How can he, quietly, with great dignity and poise, simply hand over the

goods?

   The assumption, of course, is that there is no inconsistency.  The

advice not to resist a criminal assault and simply hand over the goods

is founded on the notion that one's life is of incalculable value, and

that no amount of property is worth it.  Put aside, for a moment, the

outrageousness of the suggestion that a criminal who proffers lethal

violence should be treated as if he has instituted a new social

contract: "I will not hurt or kill you if you give me what I want."

For years, feminists have labored to educate people that rape is not

about sex, but about domination, degradation, and control.  Evidently,

someone needs to inform the law enforcement establishment and the media

that kidnapping, robbery, carjacking, and assault are not about

property.

   Crime is not only a complete disavowal of the social contract, but

also a commandeering of the victim's person and liberty.  If the

individual's dignity lies in the fact that he is a moral agent engaging

in actions of his own will, in free exchange with others, then crime

always violates the victim's dignity.  It is, in fact, an act of

enslavement.  Your wallet, your purse, or your car may not be worth

your life, but your dignity is; and if it is not worth fighting for, it

can hardly be said to exist.



                         The gift of life



   Although difficult for modern man to fathom, it was once widely

believed that life was a gift from God, that to not defend that life

when offered violence was to hold God's gift in contempt, to be a

coward and to breach one's duty to one's community.  A sermon given in

Philadelphia in 1747 unequivocally equated the failure to defend

oneself with suicide:



   He that suffers his life to be taken from him by one that hath no

   authority for that purpose, when he might preserve it by defense,

   incurs the Guilt of self murder since God hath enjoined him to seek

   the continuance of his life, and Nature itself teaches every creature

   to defend itself.



   "Cowardice" and "self-respect" have largely disappeared from public

discourse.  In their place we are offered "self-esteem" as the

bellwether of success and a proxy for dignity.  "Self-respect" implies

that one recognizes standards, and judges oneself worthy by the degree

to which one lives up to them.  "Self-esteem" simply means that one

feels good about oneself.  "Dignity" used to refer to the self-mastery

and fortitude with which a person conducted himself in the face of

life's vicissitudes and the boorish behavior of others.  Now, judging

by campus speech codes, dignity requires that we never encounter a

discouraging word and that others be coerced into acting respectfully,

evidently on the assumption that we are powerless to prevent our

degradation if exposed to the demeaning behavior of others.  These are

signposts proclaiming the insubstantiality of our character, the

hollowness of our souls.

   It is impossible to address the problem of rampant crime without

talking about the moral responsibility of the intended victim.  Crime

is rampant because the law-abiding, each of us, condone it, excuse it,

permit it, submit to it.  We permit and encourage it because we do not

fight back, immediately, then and there, where it happens.  Crime is

not rampant because we do not have enough prisons, because judges and

prosecutors are too soft, because the police are hamstrung with absurd

technicalities.  The defect is there, in our character.  We are a

nation of cowards and shirkers.



                        Do you feel lucky?

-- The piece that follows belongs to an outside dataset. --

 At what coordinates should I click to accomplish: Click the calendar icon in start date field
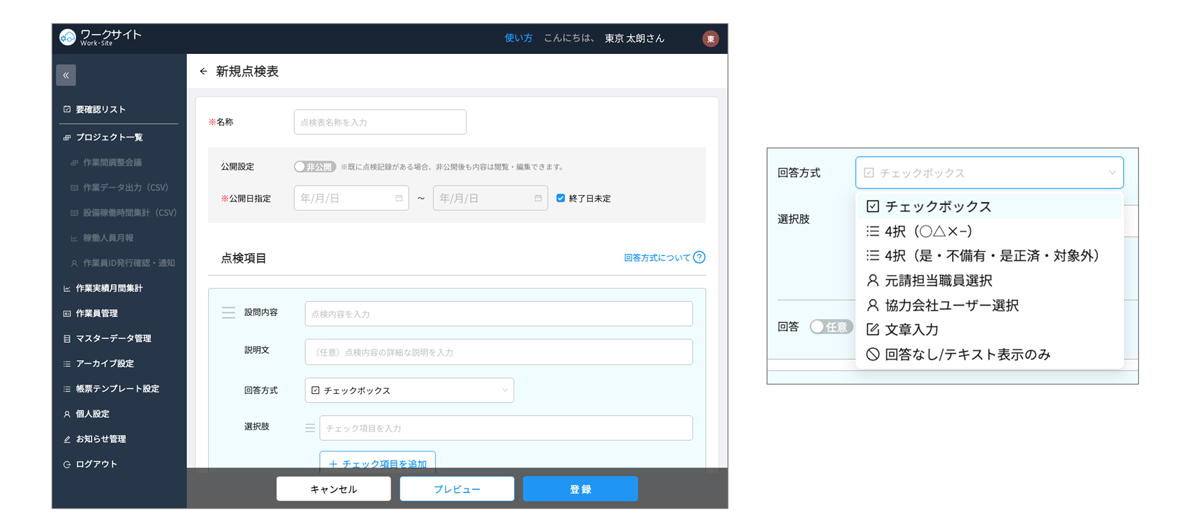click(399, 198)
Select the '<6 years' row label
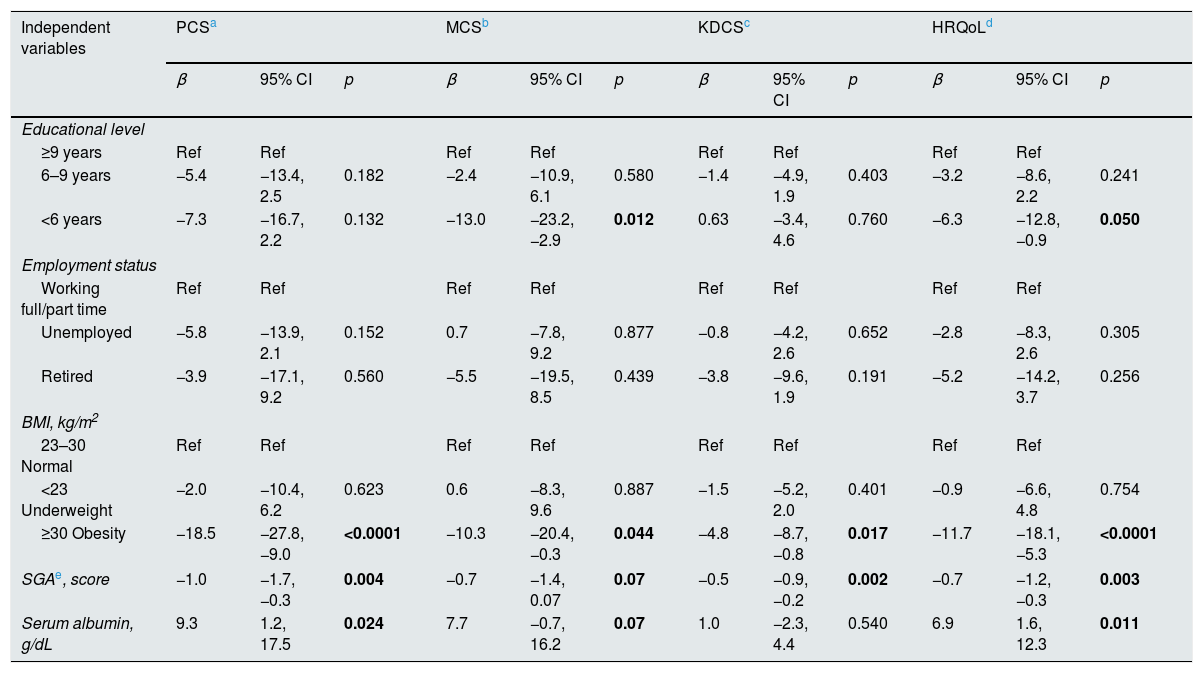 71,220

   In 1991, when then-Attorney General Richard Thornburgh released the

FBI's annual crime statistics, he noted that it is now more likely that

a person will be the victim of a violent crime than that he will be in

an auto accident.  Despite this, most people readily believe that the

existence of the police relieves them of the responsibility to take

full measures to protect themselves.  The police, however, are not

personal bodyguards.  Rather, they act as a general deterrent to crime,

both by their presence and by apprehending criminals after the fact.

As numerous courts have held, they have no legal obligation to protect

anyone in particular.  You cannot sue them for failing to prevent you

from being the victim of a crime.

   Insofar as the police deter by their presence, they are very, very

good.  Criminals take great pains not to commit a crime in front of

them.  Unfortunately, the corollary is that you can pretty much bet

your life (and you are) that they won't be there at the moment you

actually need them.

   Should you ever be the victim of an assault, a robbery, or a rape,

you will find it very difficult to call the police while the act is in

progress, even if you are carrying a portable cellular phone.

Nevertheless, you might be interested to know how long it takes them to

show up.  Department of Justice statistics for 1991 show that, for all

crimes of violence, only 28 percent of calls are responded to within

five minutes.  The idea that protection is a service people can call to

have delivered and expect to receive in a timely fashion is often

mocked by gun owners, who love to recite the challenge, "Call for a

cop, call for an ambulance, and call for a pizza.  See who shows up

first."

   Many people deal with the problem of crime by convincing themselves

that they live, work, and travel only in special "crime-free" zones.

Invariably, they react with shock and hurt surprise when they discover

that criminals do not play by the rules and do not respect these

imaginary boundaries.  If, however, you understand that crime can occur

anywhere at anytime, and if you understand that you can be maimed or

mortally wounded in mere seconds, you may wish to consider whether you

are willing to place the responsibility for safeguarding your life in

the hands of others.



                     Power and responsibility



   Is your life worth protecting?  If so, whose responsibility is it to

protect it?  If you believe that it is the police's, not only are you

wrong -- since the courts universally rule that they have no legal

obligation to do so -- but you face some difficult moral quandaries.

How can you rightfully ask another human being to risk his life to

protect yours, when you will assume no responsibility yourself?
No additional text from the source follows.